Como me livro da carta extra no Chicago Opener? Se eu a coloco de lado, podem dizer que agora vai faltar uma carta, ou pode ser que no truque seguinte a carta apareça de forma muito visível quando, teoricamente, eu a retirei. Uma troca de baralho visível e suspeita. Algum conselho?
Obrigado
É simples: você guarda no bolso e pronto, ou dá de presente para o espectador. Se alguém, por alguma remota coincidência, perguntar por que você está guardando a carta, você diz que é porque ela tem o dorso de outra cor e você precisa que todas as cartas tenham o mesmo dorso. Aí você olha para ele com aquela cara de "você é meio bobo ou o quê?". Porque o espectador que se comporta bem não vai falar nada.
@Jaume:
Quantas vezes isso já te aconteceu com público? Muitas vezes a gente acha que as pessoas vão desconfiar de coisas que só passam pela cabeça de mago. Eu recomendaria que, antes de se preocupar com isso, você faça uma estatística de quantas vezes te perguntaram por que você guardou a carta diferente ao terminar a mágica.
@Jaume:
Mais do que suspeita, eu diria desnecessária.

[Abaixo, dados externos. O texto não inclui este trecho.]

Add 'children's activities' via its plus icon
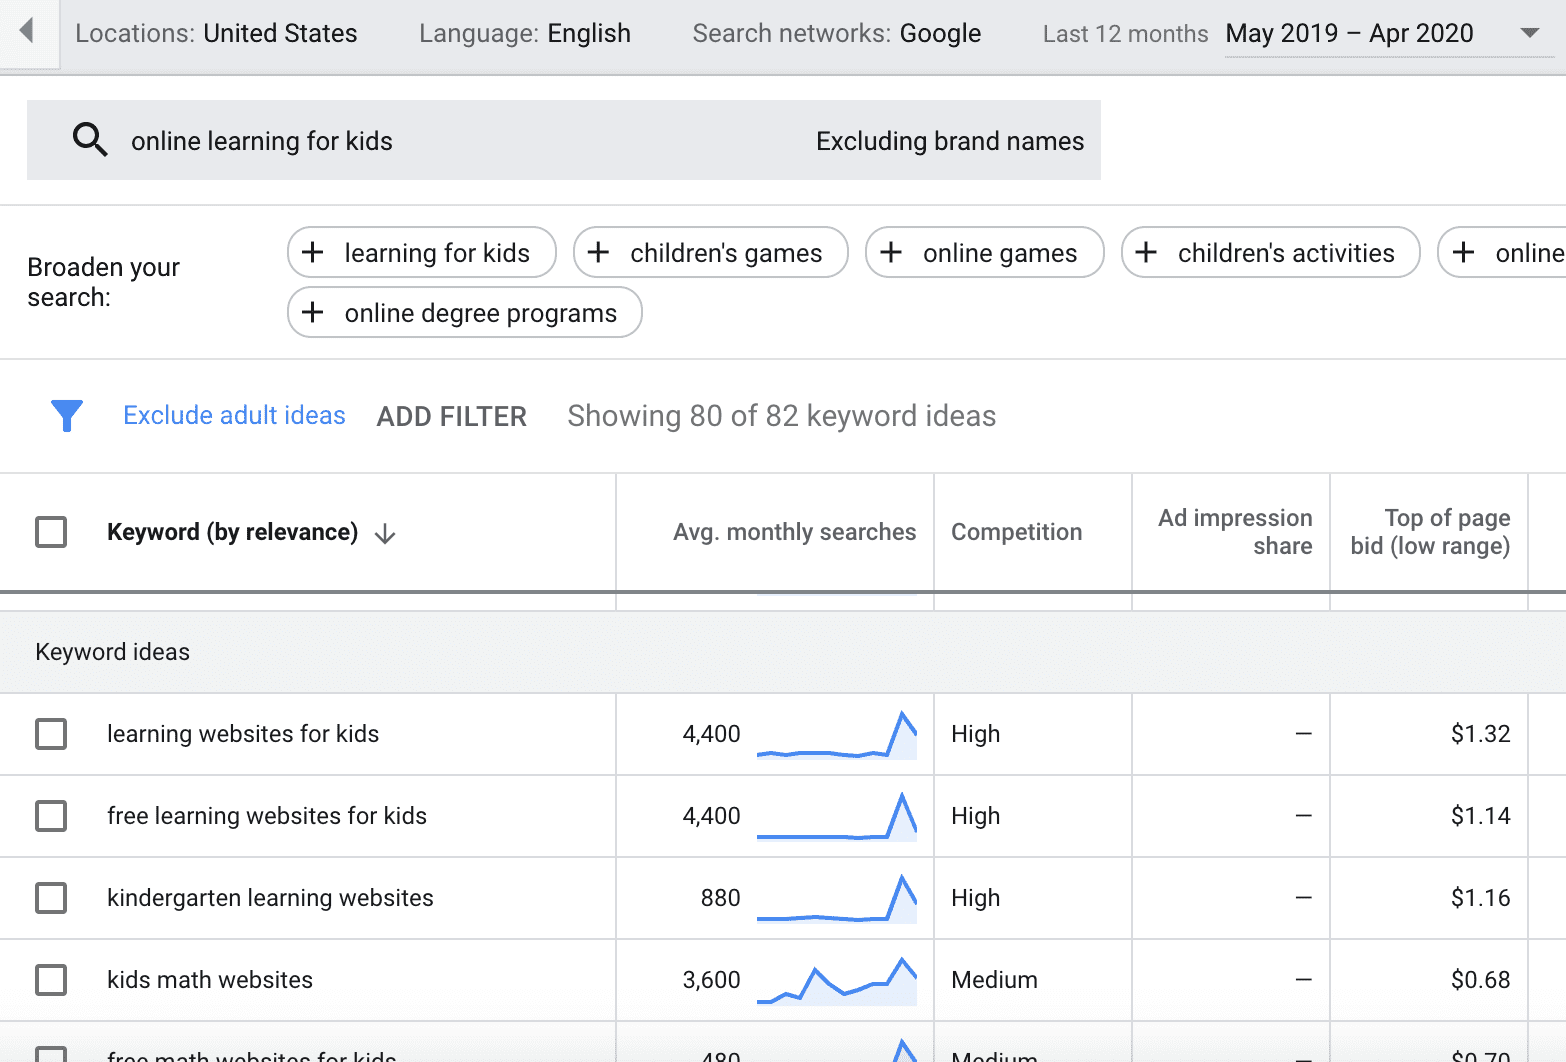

Em conclusão: quando você achar que as pessoas podem desconfiar de tal ou qual coisa, pare para pensar se alguém que não sabe mágica desconfiaria de tudo isso que passou pela sua cabeça. Pense no que o espectador vê, mas com mente de espectador, não com mente de mago ou de espectador que sabe mágica. Isso vai te ajudar a se livrar de um monte de preocupações.
abraços
Você tem razão, penso como mágico, não como espectador. A gente vê isso de forma tão clara que tendo a achar que o espectador também vai ver. Obrigado.

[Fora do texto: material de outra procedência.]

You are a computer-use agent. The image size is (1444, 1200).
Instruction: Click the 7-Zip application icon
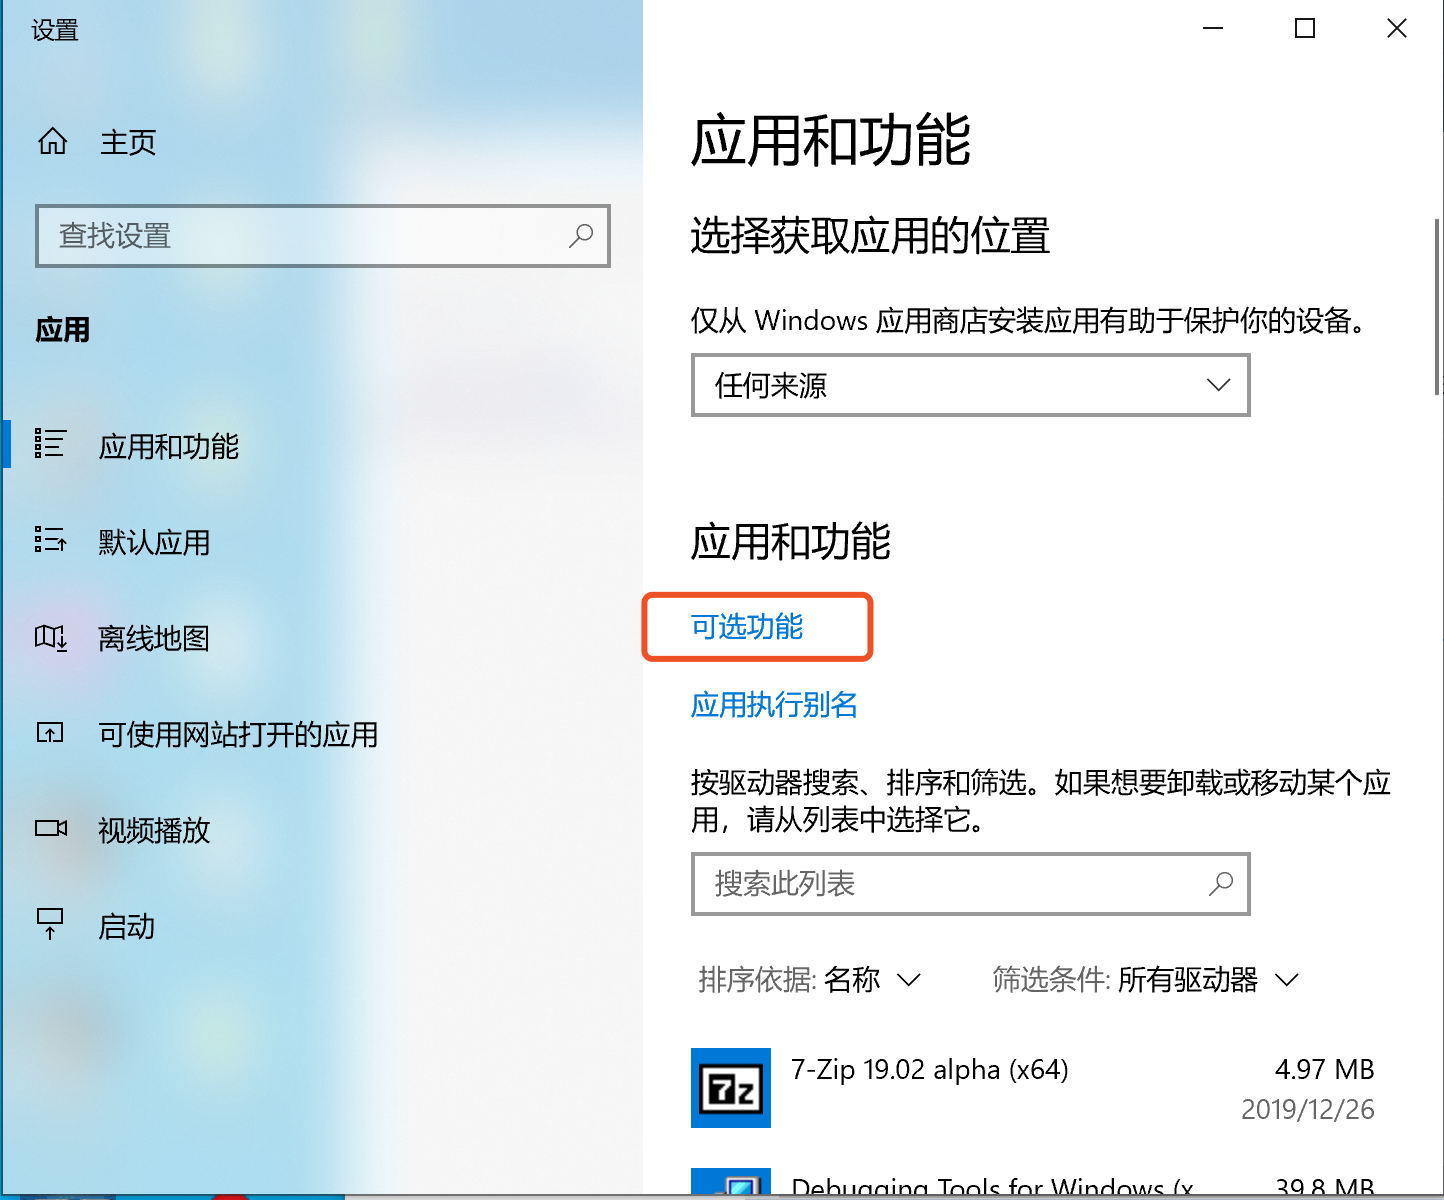click(x=730, y=1088)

É um efeito que eu fazia muito anos atrás. A verdade é que acho essa premissa bem interessante.
Hoje em dia eu costumo quebrar mais a cabeça com esse tipo de assunto. Por que a carta fica vermelha? Eu sempre fazia com o Ás de Espadas e a Dama de Copas. Eu dizia na apresentação que as cartas eram tímidas e por isso ficavam vermelhas, e que a Dama era a mais tímida de todas: ela não só ficava vermelha, como também fugia.
Na época, eu terminava o efeito ali e seguia em frente.
Agora eu tenho dificuldade com isso: eu proponho uma ficção e do nada, pof! ela desaparece??
Hoje, se eu fosse fazer de novo, provavelmente tentaria "acalmar" a Dama para ela voltar a ficar azul, e depois daria o baralho para um par de espectadores embaralhar para ela pegar confiança, e "para as cartas não ficarem mudando de cor feito loucas".
São coisas que antes não me importavam, mas agora me dão um baita TOC, kkk. Conversei sobre isso com o Luis Olmedo na época, por causa de uma versão do 9 mágico que ele me ensinou e que eu modifiquei — além de coisas da vida interna, mexi na vida externa, de modo que o ator da mudança não fosse uma carta do mesmo baralho, mas sim uma carta de outro baralho.
Vou explicar o efeito para quem não conhece, embora dê para procurar no YouTube. É um efeito do Brother Hamman com versão do Ascanio (também está no GEC). Você tira um 9 vermelho do baralho e X cartas pretas. Diz na apresentação que o 9 é mágico e pode mudar as outras cartas. Conforme vai aproximando as cartas pretas do 9, elas ficam vermelhas. Claro que, para mim, existe um problema ficcional (gosto mais de chamar de fenomenológico): para começar, como pode haver cartas pretas no baralho se o 9 vermelho está lá? Ou, se depois eu estender o baralho, as cartas que estiverem perto do 9 vão ser sempre vermelhas? No meu caso, a solução foi colocar uma carta de outro baralho. Ao tirá-la, tudo voltava ao normal e eu podia continuar.
Eu passaria para um efeito com moedas, cordas ou outra coisa, ou um efeito em que você obrigatoriamente tenha que pegar outro baralho, como no Baralho Invisível, e depois, ao voltar a usar o baralho "de antes", já ter feito o switch por outro igual.